_Stored data:_

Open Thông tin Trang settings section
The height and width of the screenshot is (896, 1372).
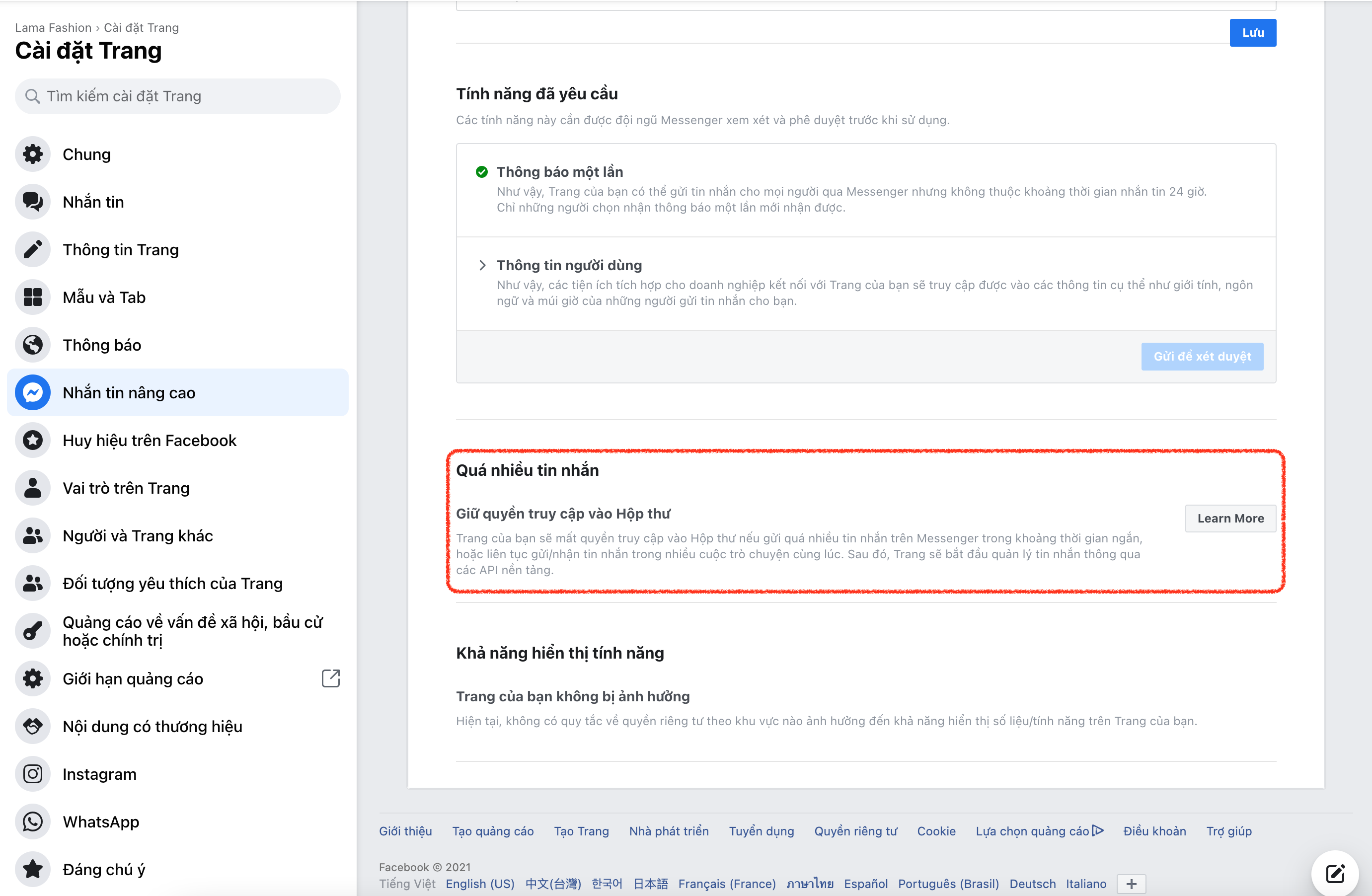[x=121, y=250]
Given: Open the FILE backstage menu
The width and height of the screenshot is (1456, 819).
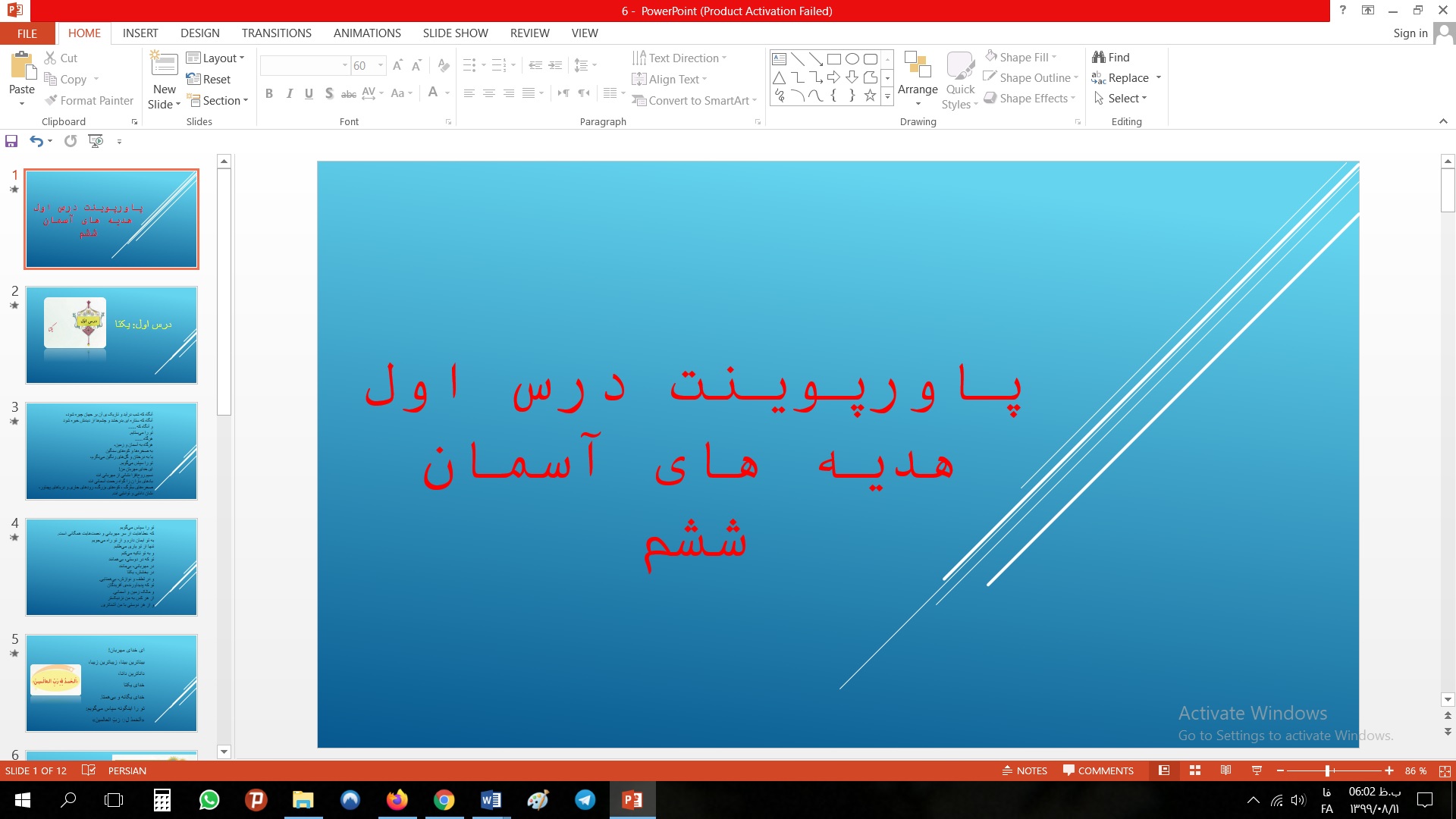Looking at the screenshot, I should pyautogui.click(x=27, y=33).
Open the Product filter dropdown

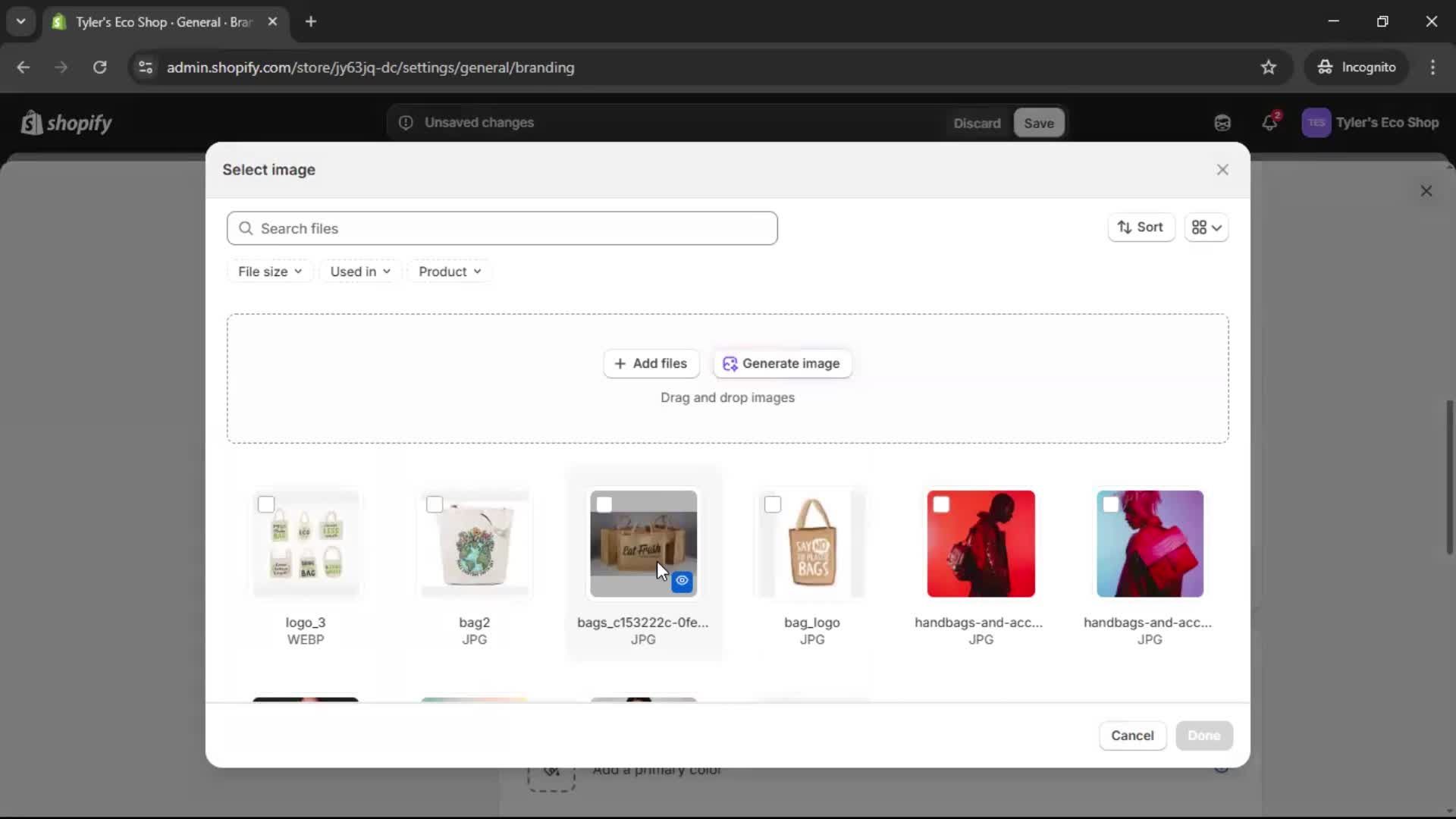[x=449, y=271]
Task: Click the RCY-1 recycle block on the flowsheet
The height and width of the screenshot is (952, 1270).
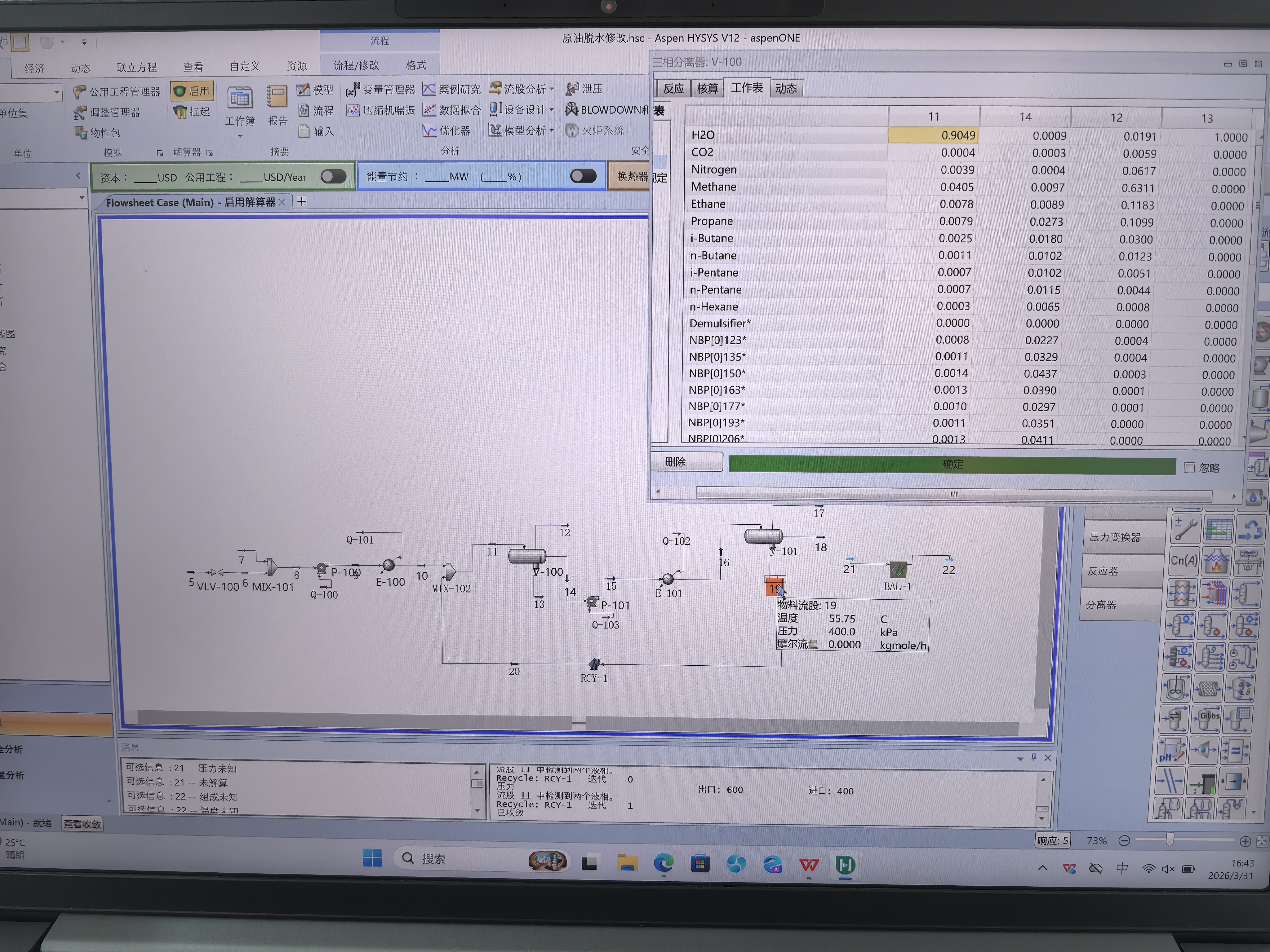Action: tap(594, 664)
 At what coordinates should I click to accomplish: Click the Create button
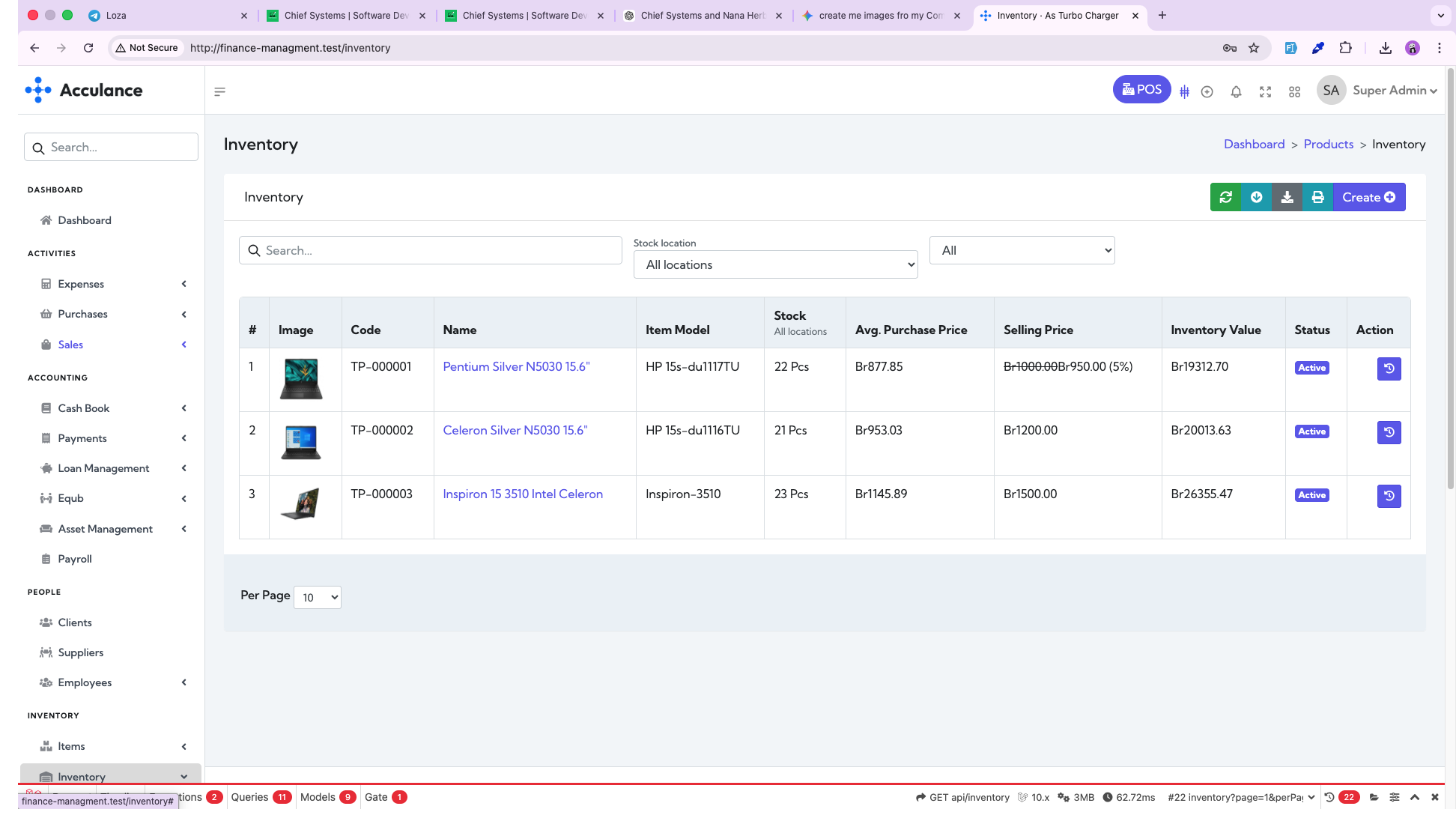click(1368, 197)
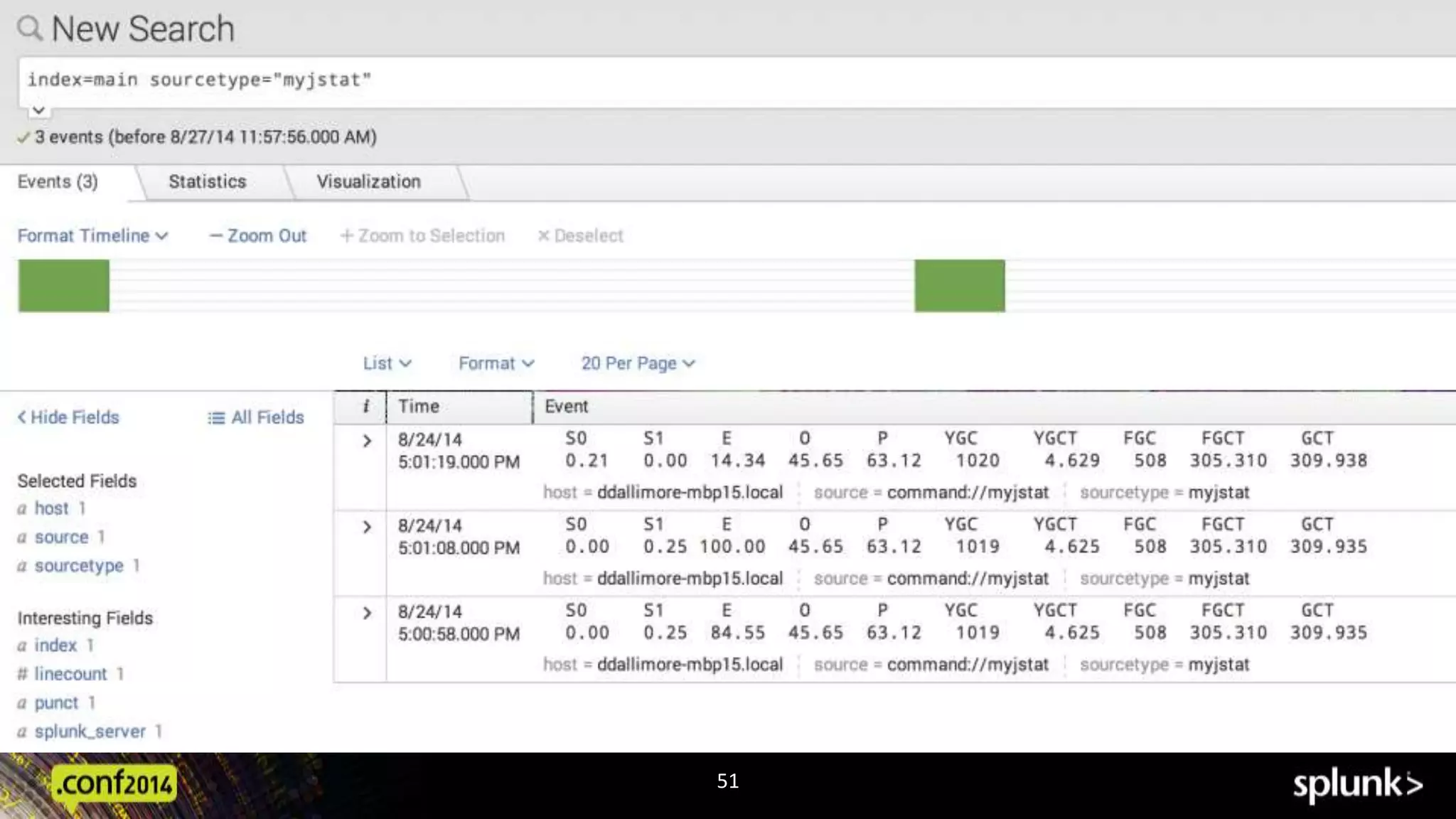Switch to the Statistics tab

click(x=207, y=182)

_Exercise brief:_
Return the lines from the one that contains "The width and" through the final line of the listing above, inclusive. Transcribe them exactly and drop the pictures.

_Your response:_
The width and height of the screenshot is (1456, 819).
Looking at the screenshot, I should pyautogui.click(x=27, y=33).
Open the Product filter dropdown

[x=449, y=271]
Task: Click the RCY-1 recycle block on the flowsheet
The height and width of the screenshot is (952, 1270).
Action: tap(594, 664)
 At what coordinates should I click to accomplish: Click the Create button
click(1368, 197)
Switch to the Statistics tab

click(x=207, y=182)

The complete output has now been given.